TESTO ESTRATTO
Il proposito finale è formulato in modo lapidario: «la Magistratura non sarà mai un corpo di funzionari al servizio dei potenti di turno». Cioè resterà una magistratura moderna, fedele alla propria indipendenza e al principio costituzionale della divisione dei poteri. Costi quello che deve costare. L’Antico Regime non tornerà.

Allora, dirà qualcuno, si può star tranquilli. Nemmen per sogno: perché se la diagnosi fosse vera, se i fatti stessero come dice la Procura generale, ci sarebbe di che vegliare tutta la notte.

Bisognerà cercar di vederci chiaro: non per esser l’uccello del malaugurio, ma per farsi un’idea motivata di come stanno le cose in una materia che non è di certo secondaria.

RIGHE FORNITE
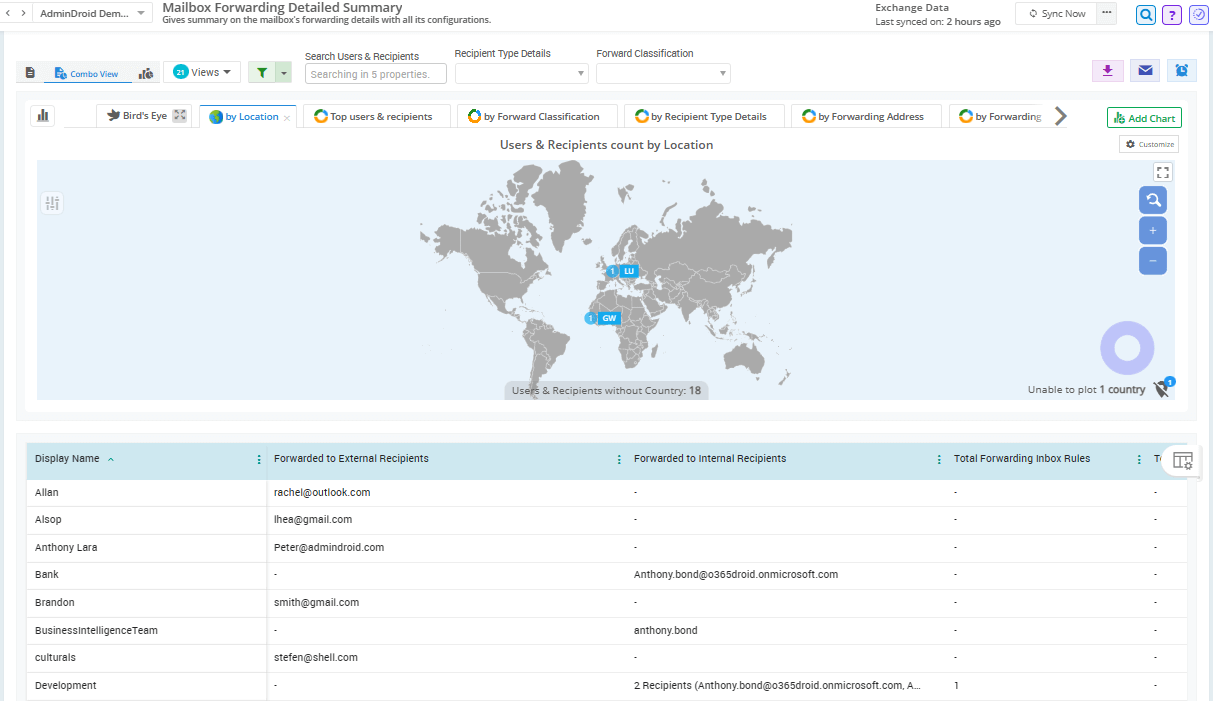Switch to the Combo View tab
The width and height of the screenshot is (1213, 701).
click(x=87, y=73)
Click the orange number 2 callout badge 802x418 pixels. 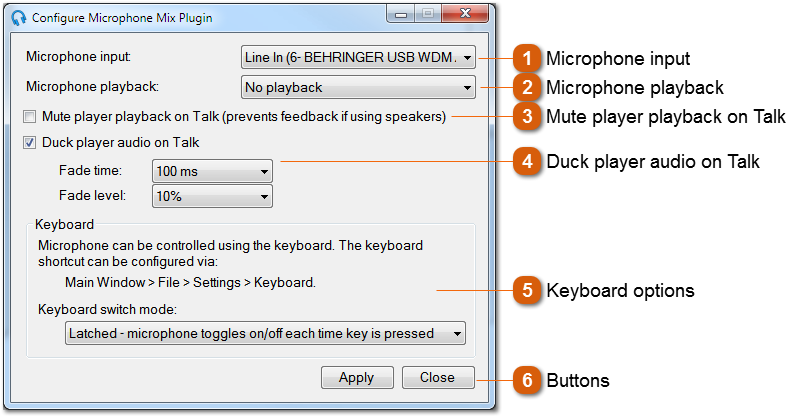[x=527, y=87]
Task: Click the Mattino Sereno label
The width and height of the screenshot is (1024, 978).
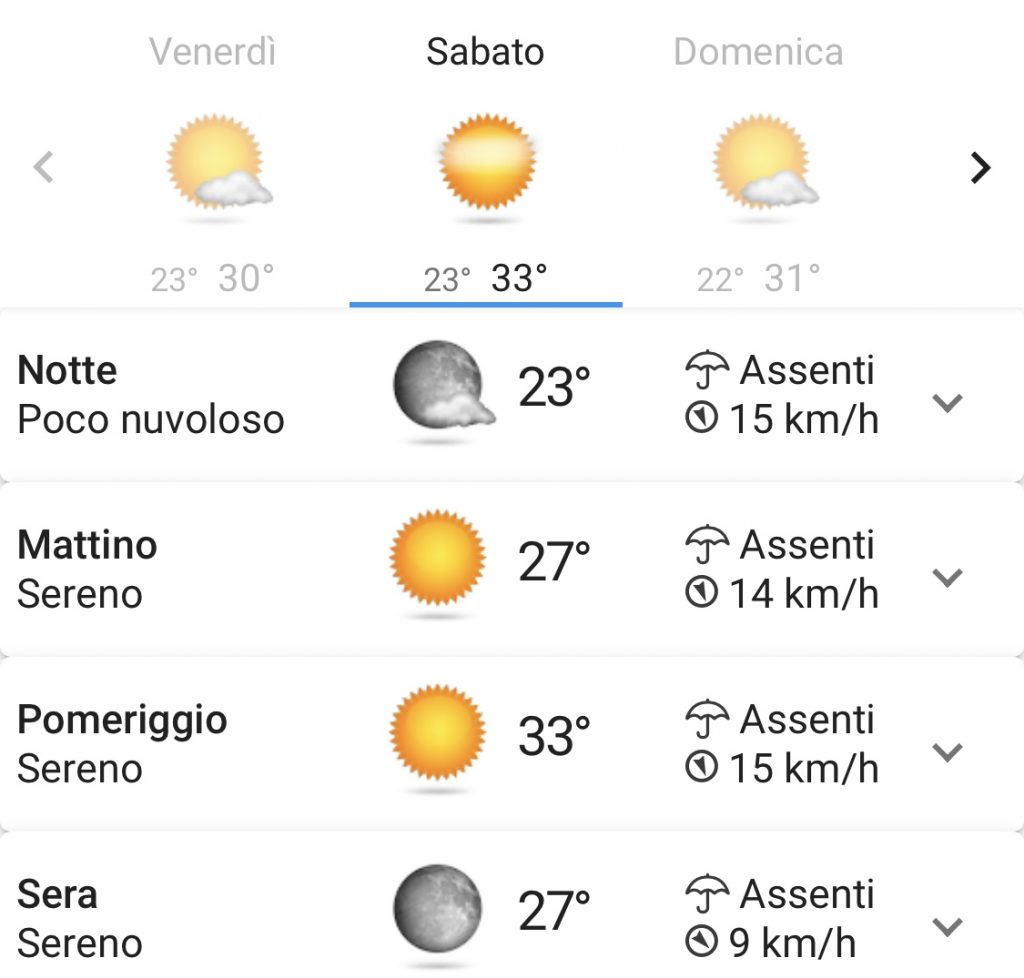Action: (x=80, y=594)
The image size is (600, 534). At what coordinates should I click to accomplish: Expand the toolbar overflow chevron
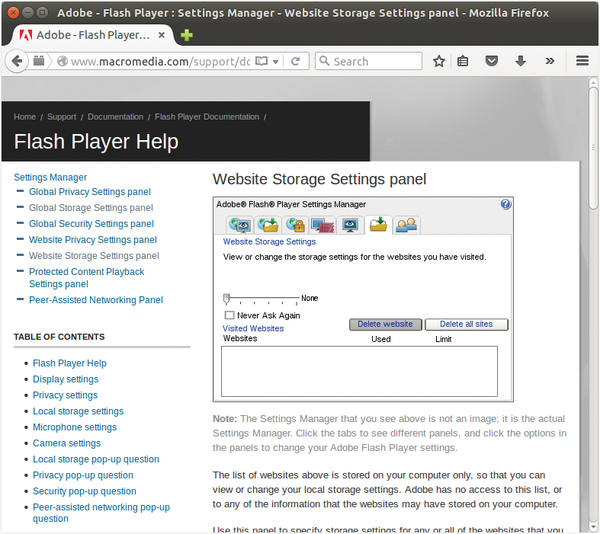pos(549,61)
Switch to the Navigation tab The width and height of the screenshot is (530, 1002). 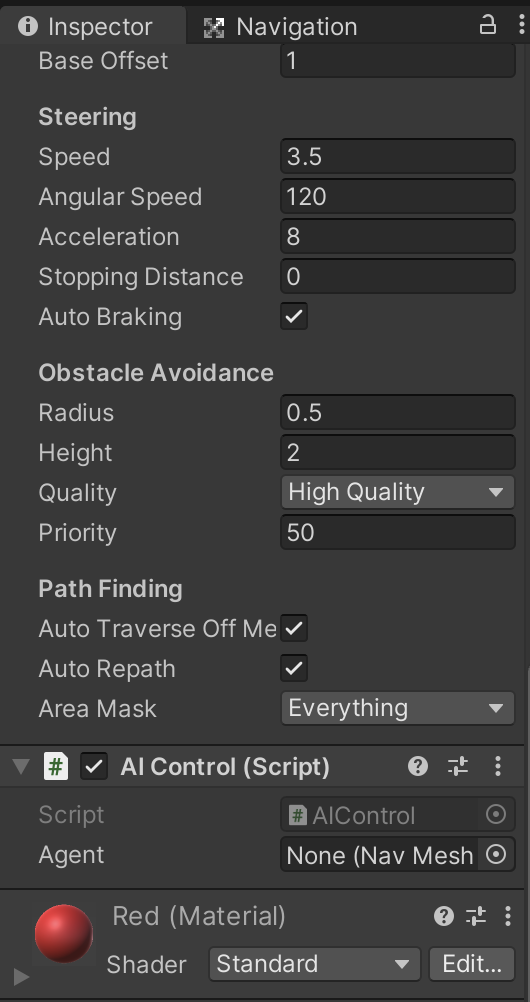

ISTRUZIONI DEL COMPITO
Indica che cosa la Magistratura non sarà mai, secondo il proposito finale riportato nel testo estratto.

RISPOSTA SCRITTA
Un corpo di funzionari al servizio dei potenti di turno.